2° Les 6° et 7° du II sont ainsi rétablis :
« 6° Assainissement des eaux usées, dans les conditions prévues à l'article L. 2224-8, sans préjudice de l'article 1er de la loi n° 2018-702 du 3 août 2018 relative à la mise en œuvre du transfert des compétences eau et assainissement aux communautés de communes ;
« 7° Eau, sans préjudice de l'article 1er de la loi n° 2018-702 du 3 août 2018 relative à la mise en œuvre du transfert des compétences eau et assainissement aux communautés de communes.
« La communauté de communes peut déléguer, par convention, tout ou partie des compétences mentionnées aux 6° et 7° du présent I, ainsi que la compétence relative à la gestion des eaux pluviales urbaines définie à l'article L. 2226-1 à l'une de ses communes membres.
« La délégation prévue au neuvième alinéa du présent I peut également être faite au profit d'un syndicat mentionné à l'article L. 5212-1, existant au 1er janvier 2019 et inclus en totalité dans le périmètre de la communauté de communes.
« Les compétences déléguées en application des douzième et treizième alinéas du présent II sont exercées au nom et pour le compte de la communauté de communes délégante.
« La convention, conclue entre les parties et approuvée par leurs assemblées délibérantes, précise la durée de la délégation et ses modalités d'exécution. Elle définit les objectifs à atteindre en matière de qualité du service rendu et de pérennité des infrastructures ainsi que les modalités de contrôle de la communauté de communes délégantes sur la commune délégataire. Elle précise les moyens humains et financiers consacrés à l'exercice de la compétence déléguée.
« Lorsqu'une commune demande à bénéficier d'une délégation en application du douzième alinéa du présent II, le conseil de la communauté de communes statue sur cette demande dans un délai de trois mois et motive tout refus éventuel ».
B. – L'article L. 5216-5 est ainsi modifié :
1° Les dixième à dix-septième alinéas du I sont supprimés.
2° Les 2° et 3° du II sont ainsi rétablis :
« 2° Eau ;
« 3° Assainissement des eaux usées, dans les conditions prévues à l'article L. 2224-8 ;
« 3° bis Gestion des eaux pluviales urbaines, au sens de l'article L. 2226-1.

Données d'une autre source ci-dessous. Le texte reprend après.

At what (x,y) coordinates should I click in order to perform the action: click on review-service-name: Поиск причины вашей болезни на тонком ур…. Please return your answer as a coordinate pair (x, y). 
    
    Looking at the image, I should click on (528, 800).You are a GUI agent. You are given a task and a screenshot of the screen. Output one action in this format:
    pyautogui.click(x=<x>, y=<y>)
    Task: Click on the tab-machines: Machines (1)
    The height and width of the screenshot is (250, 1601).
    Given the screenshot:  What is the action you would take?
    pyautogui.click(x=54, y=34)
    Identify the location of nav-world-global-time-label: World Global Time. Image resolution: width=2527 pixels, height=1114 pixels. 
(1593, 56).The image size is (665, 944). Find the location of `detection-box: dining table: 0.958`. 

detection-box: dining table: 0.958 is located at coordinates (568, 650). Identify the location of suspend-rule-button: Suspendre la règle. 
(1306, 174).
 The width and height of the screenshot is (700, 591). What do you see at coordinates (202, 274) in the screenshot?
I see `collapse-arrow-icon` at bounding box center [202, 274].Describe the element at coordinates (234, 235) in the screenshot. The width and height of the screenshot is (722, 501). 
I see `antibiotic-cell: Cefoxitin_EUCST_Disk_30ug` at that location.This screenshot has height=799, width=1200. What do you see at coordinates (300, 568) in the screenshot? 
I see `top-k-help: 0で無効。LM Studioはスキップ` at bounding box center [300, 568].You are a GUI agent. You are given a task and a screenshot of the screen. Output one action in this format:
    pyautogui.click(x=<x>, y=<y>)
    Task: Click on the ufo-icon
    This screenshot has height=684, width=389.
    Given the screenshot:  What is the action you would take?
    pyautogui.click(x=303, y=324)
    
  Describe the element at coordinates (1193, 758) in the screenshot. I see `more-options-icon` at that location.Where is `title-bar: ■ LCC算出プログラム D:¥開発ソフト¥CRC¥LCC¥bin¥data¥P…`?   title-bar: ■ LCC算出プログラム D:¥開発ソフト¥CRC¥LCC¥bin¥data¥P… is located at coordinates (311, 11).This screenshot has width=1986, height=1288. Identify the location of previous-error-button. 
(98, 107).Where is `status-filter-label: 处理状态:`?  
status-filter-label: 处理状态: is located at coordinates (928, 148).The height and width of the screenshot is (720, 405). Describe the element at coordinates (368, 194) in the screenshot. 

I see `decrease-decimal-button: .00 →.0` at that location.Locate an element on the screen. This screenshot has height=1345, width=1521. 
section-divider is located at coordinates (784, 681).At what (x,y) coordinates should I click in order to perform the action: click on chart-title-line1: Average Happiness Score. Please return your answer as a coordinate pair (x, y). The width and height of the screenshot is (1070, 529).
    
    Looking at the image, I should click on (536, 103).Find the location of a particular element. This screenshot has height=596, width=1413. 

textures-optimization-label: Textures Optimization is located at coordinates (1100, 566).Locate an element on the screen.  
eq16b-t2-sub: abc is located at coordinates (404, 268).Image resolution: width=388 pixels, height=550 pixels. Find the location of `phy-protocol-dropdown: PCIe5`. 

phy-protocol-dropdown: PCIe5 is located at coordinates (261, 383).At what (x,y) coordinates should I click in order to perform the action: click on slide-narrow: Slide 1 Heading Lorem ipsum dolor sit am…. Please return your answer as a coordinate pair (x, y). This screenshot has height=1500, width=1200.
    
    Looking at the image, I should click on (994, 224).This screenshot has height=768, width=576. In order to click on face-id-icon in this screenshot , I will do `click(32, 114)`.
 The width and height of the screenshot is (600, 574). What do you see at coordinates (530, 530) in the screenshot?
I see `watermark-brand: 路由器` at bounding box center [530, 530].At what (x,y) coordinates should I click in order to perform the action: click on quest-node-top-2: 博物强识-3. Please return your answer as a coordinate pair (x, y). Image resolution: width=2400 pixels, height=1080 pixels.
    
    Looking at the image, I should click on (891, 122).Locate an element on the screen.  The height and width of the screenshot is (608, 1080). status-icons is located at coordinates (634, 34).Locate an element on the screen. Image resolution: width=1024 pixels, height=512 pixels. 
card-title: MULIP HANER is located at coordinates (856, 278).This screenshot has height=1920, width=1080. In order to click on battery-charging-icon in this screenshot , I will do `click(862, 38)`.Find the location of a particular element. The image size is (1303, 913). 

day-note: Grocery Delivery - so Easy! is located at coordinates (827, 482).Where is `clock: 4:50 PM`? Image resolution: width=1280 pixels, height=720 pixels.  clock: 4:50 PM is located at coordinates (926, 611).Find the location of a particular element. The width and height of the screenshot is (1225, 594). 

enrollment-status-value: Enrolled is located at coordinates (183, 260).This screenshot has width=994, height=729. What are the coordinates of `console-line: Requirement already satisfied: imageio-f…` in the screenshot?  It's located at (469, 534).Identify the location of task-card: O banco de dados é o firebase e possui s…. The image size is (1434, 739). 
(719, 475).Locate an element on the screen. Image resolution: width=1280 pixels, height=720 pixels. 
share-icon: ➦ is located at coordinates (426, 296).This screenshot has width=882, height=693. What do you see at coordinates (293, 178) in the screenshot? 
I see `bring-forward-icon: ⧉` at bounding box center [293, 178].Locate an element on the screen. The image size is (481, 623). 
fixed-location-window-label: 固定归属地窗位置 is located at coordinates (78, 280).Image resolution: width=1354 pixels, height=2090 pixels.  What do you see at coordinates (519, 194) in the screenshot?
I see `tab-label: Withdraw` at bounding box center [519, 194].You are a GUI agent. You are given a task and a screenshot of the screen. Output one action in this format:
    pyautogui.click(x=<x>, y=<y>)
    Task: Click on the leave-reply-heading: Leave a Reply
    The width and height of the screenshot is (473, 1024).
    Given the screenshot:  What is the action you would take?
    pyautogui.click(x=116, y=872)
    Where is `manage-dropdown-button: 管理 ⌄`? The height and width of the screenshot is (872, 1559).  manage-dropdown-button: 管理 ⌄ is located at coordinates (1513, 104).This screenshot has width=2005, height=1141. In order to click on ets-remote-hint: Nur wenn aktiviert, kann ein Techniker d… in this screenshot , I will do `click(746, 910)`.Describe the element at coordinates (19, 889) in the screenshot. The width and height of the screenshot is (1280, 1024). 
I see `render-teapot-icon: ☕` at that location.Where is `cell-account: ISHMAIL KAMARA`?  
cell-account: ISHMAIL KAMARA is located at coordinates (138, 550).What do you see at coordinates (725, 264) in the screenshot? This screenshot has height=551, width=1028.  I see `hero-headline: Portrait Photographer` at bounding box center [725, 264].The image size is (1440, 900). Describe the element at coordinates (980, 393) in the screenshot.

« La communauté d'agglomération peut déléguer, par convention, tout ou partie des compétences mentionnées aux 2° à 3° bis du présent II à l'une de ses communes membres.
« La délégation prévue au septième alinéa du présent II peut également être faite au profit d'un syndicat mentionné à l'article L. 5212-1, existant au 1er janvier 2019 et inclus en totalité dans le périmètre de la communauté d'agglomération.
« Les compétences déléguées en application des septième et huitième alinéas du présent II sont exercées au nom et pour le compte de la communauté d'agglomération délégante.
« La convention, conclue entre les parties et approuvée par leurs assemblées délibérantes, précise la durée de la délégation et ses modalités d'exécution. Elle définit les objectifs à atteindre en matière de qualité du service rendu et de pérennité des infrastructures ainsi que les modalités de contrôle de la communauté d'agglomération délégante sur la commune délégataire. Elle précise les moyens humains et financiers consacrés à l'exercice de la compétence déléguée.
« Lorsqu'une commune demande à bénéficier d'une délégation en application du septième alinéa du présent II, le conseil de la communauté d'agglomération statue sur cette demande dans un délai de trois mois et motive tout refus éventuel ».
II. – Le IV de l'article 64 et le 1° du II de l'article 66 de la loi n° 2015-991 du 7 août 2015 portant nouvelle organisation territoriale de la République sont abrogés.
III. – L'article premier et le II de l'article 3 de la loi n° 2018-702 du 3 août 2018 relative à la mise en œuvre du transfert des compétences eau et assainissement aux communautés de communes sont abrogés.